* Problems to solve
• 1. In the Yellowstone wildfire story, change "professional fire crews" to "seasoned hotshot crews" and give the stretch from "It was 1988, and" through "ranger was overreacting." again.
• 2. In the Yellowstone wildfire story, how close to the fire did Barker's editor order him not to come?
• 3. Proceed with the Yellowstone wildfire story beyond its final sentence.

==== Excerpted passage

The sudden gust of wind pressed against Rocky Barker’s back, the first hint of the coming conflagration.
He’d spent weeks covering the wildfires raging through Yellowstone National Park. Each day, he and a handful of reporters listened in on briefings at the incident command center, digesting the changing firefighting strategies and chasing the biggest fires and stories.
As usual, Barker was behind the fire line. His editor, Bill Hathaway, at the Idaho Falls Post Register, had ordered Barker not to come within a quarter mile of the fire. As usual, Barker hand-waved that instruction, as he’d done minutes before when a park ranger ran through the Old Faithful parking lot, screaming at the people gathered there, “Run for your lives! If you don’t get out now, you’re dead!”
It was 1988, and Barker says he’d already seen more wildfire than most professional fire crews.
He understood fire behavior. The ranger was overreacting.
Or maybe not. Detritus was blowing straight toward Barker and the fire crew he’d followed. A reporter grabbed Barker’s arm. “We gotta go,” he said. “Now.”
A low rumble turned into a roar. The day
went dark.
Barker wasn’t supposed to be at Yellowstone. He’d been happily hiking in Montana with his wife, Tina, and three children, when the park caught fire. Barker couldn’t take it after a few days. His beats and his loves—the environment and the West—were calling. He had to answer. His wife was upset. Barker was putting work ahead of family. Again. She said to stay with the family, to enjoy his time off, to do the smart thing for once.
Her words were as successful as Hathaway’s. She was going to be bereft if Barker died in that fire. She was also going to be pissed.
The blast of wind that ripped through the forest reached 80 miles per hour, Barker now guesses, bringing the maelstrom. Firebrands the size of fists screamed past his head as he and the firefighters sprinted through the woods. Reporter notes stuffed in Barker’s yellow Nomex jacket flew out, soon to be fuel for the coming flames. He kept running.
Barker and the others cleared the 100 yards into the Old Faithful parking lot as the furious fire devoured the woods they’d exited. Barker drove to West Yellowstone, wrote his article, phoned it into the newsroom and returned to the fire line the next day.

========
==== Information provided

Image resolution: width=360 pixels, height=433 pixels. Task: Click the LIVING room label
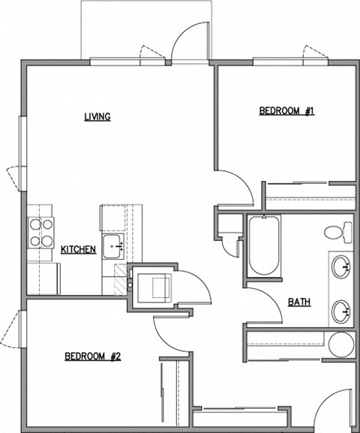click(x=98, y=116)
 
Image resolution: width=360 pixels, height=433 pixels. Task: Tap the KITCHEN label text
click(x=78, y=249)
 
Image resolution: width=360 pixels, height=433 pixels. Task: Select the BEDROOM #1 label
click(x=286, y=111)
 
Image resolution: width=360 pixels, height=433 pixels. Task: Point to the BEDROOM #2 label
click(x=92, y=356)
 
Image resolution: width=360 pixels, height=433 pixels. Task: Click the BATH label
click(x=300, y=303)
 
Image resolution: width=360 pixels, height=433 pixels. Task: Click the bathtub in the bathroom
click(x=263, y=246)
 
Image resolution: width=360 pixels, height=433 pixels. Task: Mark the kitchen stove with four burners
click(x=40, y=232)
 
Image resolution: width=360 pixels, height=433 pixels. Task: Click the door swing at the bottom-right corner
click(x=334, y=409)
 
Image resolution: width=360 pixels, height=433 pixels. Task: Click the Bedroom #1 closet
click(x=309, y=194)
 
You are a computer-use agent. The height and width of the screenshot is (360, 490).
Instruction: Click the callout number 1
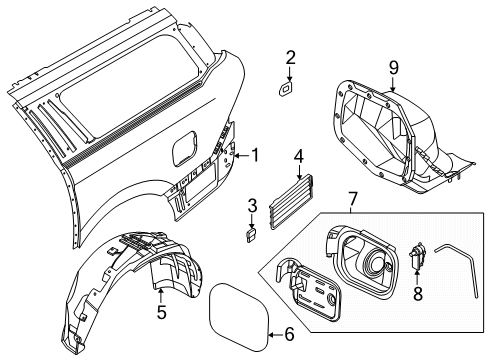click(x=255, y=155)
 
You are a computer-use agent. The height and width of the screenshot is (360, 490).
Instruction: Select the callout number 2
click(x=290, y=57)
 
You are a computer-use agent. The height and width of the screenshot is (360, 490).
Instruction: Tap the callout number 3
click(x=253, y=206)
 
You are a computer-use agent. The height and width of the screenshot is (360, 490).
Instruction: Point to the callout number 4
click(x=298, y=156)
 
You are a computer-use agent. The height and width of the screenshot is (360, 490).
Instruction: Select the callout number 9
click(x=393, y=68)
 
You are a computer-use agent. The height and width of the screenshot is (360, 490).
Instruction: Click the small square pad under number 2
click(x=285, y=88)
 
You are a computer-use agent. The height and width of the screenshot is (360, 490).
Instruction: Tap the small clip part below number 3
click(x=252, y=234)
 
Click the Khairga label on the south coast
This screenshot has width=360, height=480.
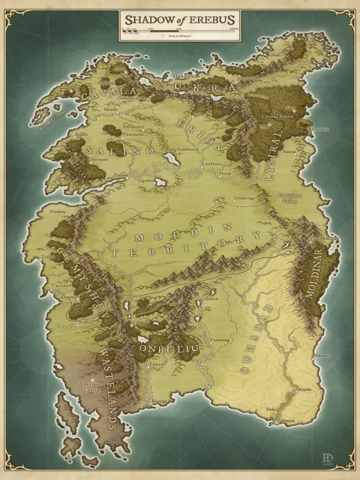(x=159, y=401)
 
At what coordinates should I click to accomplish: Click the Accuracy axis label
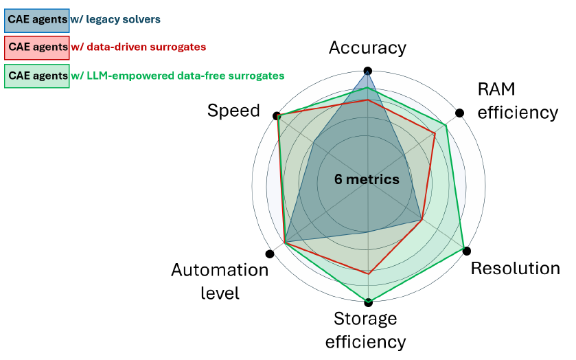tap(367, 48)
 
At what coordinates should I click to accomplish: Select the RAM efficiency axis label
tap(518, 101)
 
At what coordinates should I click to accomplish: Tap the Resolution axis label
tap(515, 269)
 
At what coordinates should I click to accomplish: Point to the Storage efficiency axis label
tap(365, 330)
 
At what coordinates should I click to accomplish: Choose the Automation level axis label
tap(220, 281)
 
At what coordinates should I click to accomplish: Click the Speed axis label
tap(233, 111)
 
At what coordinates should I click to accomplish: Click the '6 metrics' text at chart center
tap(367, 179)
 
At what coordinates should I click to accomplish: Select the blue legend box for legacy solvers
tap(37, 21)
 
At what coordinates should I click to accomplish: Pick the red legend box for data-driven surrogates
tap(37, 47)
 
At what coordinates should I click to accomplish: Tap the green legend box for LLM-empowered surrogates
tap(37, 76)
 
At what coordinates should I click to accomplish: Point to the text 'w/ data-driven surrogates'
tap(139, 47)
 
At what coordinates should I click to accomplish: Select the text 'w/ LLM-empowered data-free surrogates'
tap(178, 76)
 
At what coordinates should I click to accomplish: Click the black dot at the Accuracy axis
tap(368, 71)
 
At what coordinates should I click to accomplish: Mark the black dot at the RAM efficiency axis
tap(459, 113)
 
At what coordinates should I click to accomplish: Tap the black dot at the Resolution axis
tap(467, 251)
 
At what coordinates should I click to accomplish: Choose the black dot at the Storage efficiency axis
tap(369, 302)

========

* Answer set
• 1.
It was 1988, and Barker says he’d already seen more wildfire than most seasoned hotshot crews.
He understood fire behavior. The ranger was overreacting.

• 2. Within a quarter mile of the fire.

• 3.
If you know Barker, you’ve probably already heard that story one time, or perhaps five times. (Disclosure: I worked with Barker at the Idaho Statesman for five years.) He’s a talker, and the ’88 Yellowstone Fire story is one of the many crowd pleasers he’s lived and perfected over 43 years of newspaper reporting. Barker spent 33 of those years in Idaho, covering the crucial environmental and natural resource developments that shaped the state and the West, including public land access, water rights, wildlife preservation and, of course, wildfire management.
Barker retired in May after 22 years at the Idaho Statesman, thus ending a career spanning more than 5,000 articles, a movie script, four books and more than a few exhausted editors. He’s won dozens of awards, including a finalist nomination for a Pulitzer as part of a Statesman team that covered the scandal stemming from then-Sen. Larry Craig’s toe-tapping incident in a Minneapolis-St. Paul Airport bathroom in 2007.
“It’s not that I’m great. It’s that I’m a little obsessive. If I had to do it on my own time, I did. If I had to work around the clock, I did. I finally found a place at the Idaho Statesman where the editor realized, ‘We have this crazy guy who drives everybody nuts, who doesn’t do what he’s told, but who is willing to put himself in front of a fire. We’ll enable that.’” — Rocky Barker
Barker’s articles and hundreds of his well-known “Letters from the West” columns shaped the public’s appreciation for important issues. He is, without question, the foremost Idaho media expert on all things related to how Idahoans use land for business and pleasure. Few newspapers have regional expertise in any subject. Few newspapers even have environmental reporters anymore. But Barker made a four-decade career out of outdoors coverage because he was too good to be pulled from the beat and too stubborn to let anybody divert him from his path.
Barker’s source list includes hundreds of politicians, lobbyists and conservationists he’s known for decades. One of those is Tom France, regional director of the National Wildlife Federation based in Missoula, Mont. France and Barker traveled together as part of a group to Africa to observe village-based conservation.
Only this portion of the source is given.